When the first subatmospheric SDS cylinder was successfully demonstrated in 1992, it was assumed that conventional thermal mass flow controllers (MFCs), which were designed for high-pressure applications, would not be suitable for SDS applications in ion implant because of the high pressure drop across the MFC. The 50-100 torr pressure drops produced by these thermal MFCs [1] resulted in more than 50% of the potentially usable contents remaining in the cylinder.

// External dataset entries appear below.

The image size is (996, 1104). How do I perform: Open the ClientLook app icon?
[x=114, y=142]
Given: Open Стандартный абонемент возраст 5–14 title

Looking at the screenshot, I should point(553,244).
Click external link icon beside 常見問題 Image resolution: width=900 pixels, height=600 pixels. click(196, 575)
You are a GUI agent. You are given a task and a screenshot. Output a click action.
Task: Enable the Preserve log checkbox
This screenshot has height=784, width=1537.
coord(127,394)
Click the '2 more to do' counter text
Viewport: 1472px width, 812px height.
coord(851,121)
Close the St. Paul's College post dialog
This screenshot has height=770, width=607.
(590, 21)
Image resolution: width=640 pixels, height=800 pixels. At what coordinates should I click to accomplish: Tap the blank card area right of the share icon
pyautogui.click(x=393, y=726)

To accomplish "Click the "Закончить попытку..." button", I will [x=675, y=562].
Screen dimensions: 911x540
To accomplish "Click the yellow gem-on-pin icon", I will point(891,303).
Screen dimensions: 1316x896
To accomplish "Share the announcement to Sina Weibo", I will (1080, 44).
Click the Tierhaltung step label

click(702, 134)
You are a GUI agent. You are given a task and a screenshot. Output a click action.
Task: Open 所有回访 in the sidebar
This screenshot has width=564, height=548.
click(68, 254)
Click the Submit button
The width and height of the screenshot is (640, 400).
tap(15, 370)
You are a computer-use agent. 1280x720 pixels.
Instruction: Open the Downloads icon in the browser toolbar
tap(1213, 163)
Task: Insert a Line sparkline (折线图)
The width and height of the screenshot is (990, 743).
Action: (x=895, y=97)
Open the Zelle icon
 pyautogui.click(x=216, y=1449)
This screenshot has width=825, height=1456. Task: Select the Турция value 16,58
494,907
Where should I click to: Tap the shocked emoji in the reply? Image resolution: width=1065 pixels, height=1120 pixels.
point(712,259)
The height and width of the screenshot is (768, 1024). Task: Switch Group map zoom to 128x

But when optimized for subatmospheric applications, thermal MFCs can control gas flow with inlet pressures below 8 torr, and they offer other advantages over needle valve and pressure-based control methods, including greater flow stability and faster response times. With pressure-based flow controllers, response time at low pressures can be as much as 10? greater than that of thermal MFCs operating at low pressures.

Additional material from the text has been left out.